The Ranger rode into sight of the branding-fire with his
Winchester across his saddle-horn and his thumb upon the hammer;
what followed came with almost the blinding suddenness of a
lightning crash, though afterward the events of that crowded
moment lingered as a clear-cut memory. First there was the picture
of a sandy glade in the center of which burned a fire with
branding-irons in it, and a spotted calf tied to a tree, but
otherwise no sign of life. Then, without warning, Bessie Belle
threw up her head in that characteristic trick of hers, and
simultaneously Dave saw a figure rise out of the grass at his left
with rifle leveled. The Ranger remembered afterward the odd
foreshortening of the weapon and the crooked twist of the face
behind it. With the first jerk of his horse's head his own gun had
leaped to his shoulder--he was not conscious of having willed it
to do so--and even as he pressed the trigger he beheld a jet of
smoke spurt from the muzzle aimed at him. With the kick of his
carbine he felt Bessie Belle give way--it seemed to Dave that he
shot while she was sinking. The next instant his feet, still in
the stirrups, were on the ground and his horse lay between them,
motionless. That nervous fling of her head had saved Dave's life,
for the rustler's bullet had shattered her skull in its flight,
and she lay prone, with scarcely a muscular twitch, so sudden had
been her end. The breath escaped slowly from her lungs; it was as
if she heaved a lingering sigh; one leg contracted and then
relaxed.
For a moment the Ranger was dazed. He stood staring down at his
pet; then the truth engulfed him. He realized that he had ridden
her to her death, and at the thought he became like a woman bereft
of her child, like a lover who had seen his sweetheart slain.
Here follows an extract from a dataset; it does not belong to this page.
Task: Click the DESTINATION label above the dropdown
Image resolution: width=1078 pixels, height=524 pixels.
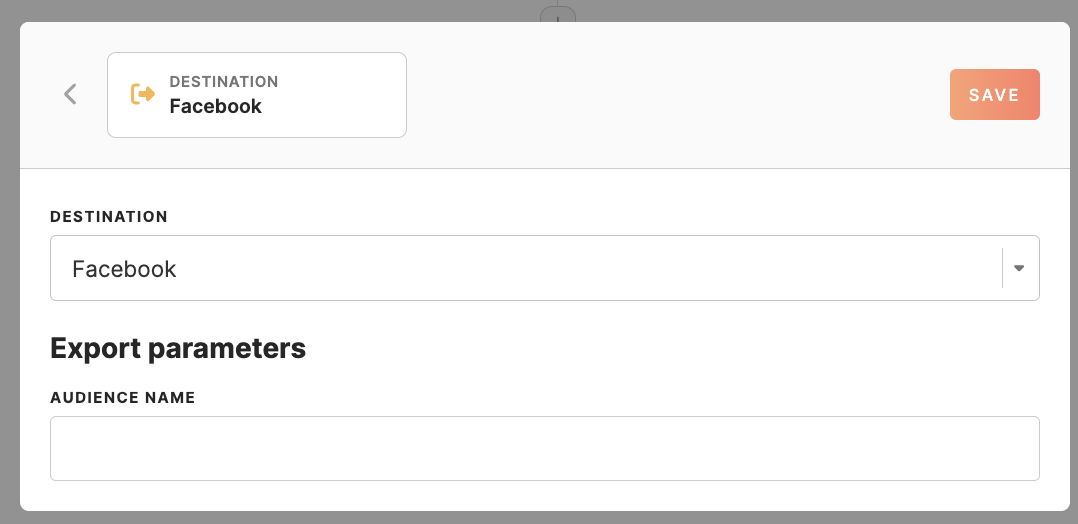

A shout--it was a hoarse, inarticulate cry; a swift, maddened
scrutiny that searched the sodden scene of the ambush; then he was
down beside the mare, calling her name heartbrokenly, his arms
around her neck, his face against her warm, wet, velvet hide.
Law knew that two men had entered the thicket, and therefore one
still remained to be reckoned with, but he gave no thought to
that. Nor did he rise to look after the grotesquely huddled figure
that had been a cattle thief only a moment before--both he and his
assailant had been too close to miss. From the corner of his eye
he could see a pair of boot-soles staring at him out of the grass,
and they told him there was no need for investigation. Near the
body he heard a calf stirring, but he let it struggle.
Bessie Belle's bright eyes were glazing; she did not hear her
lover's voice. Her muzzle, softer than any satin, was loose, her
lips would never twitch with that clumsy, quivering caress which
pleased her master so. One front hoof, washed as clean as agate,
was awkwardly bent under her, the other had plowed a furrow in the
soft earth as she sank, and against this leg her head lay tipped.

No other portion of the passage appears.